Screenshot grounding data
···

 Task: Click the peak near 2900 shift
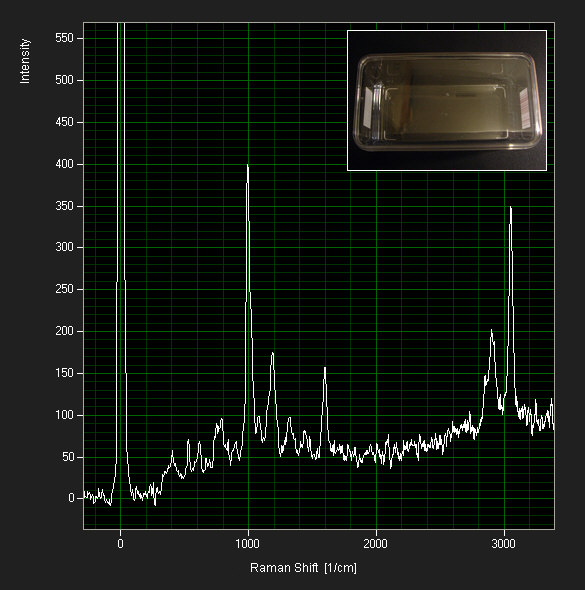pos(491,333)
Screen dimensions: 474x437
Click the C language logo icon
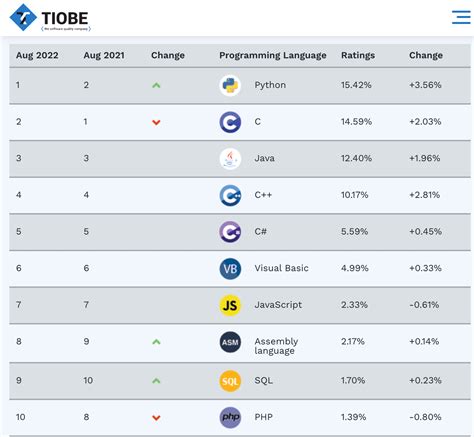click(230, 122)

···

■ Required action
Could you print all of the entries exactly, skipping the images?

■ Answer to this task
 Task: Click the peak near 2900 shift
pos(491,333)
Screen dimensions: 474x437
Click the C language logo icon
click(230, 122)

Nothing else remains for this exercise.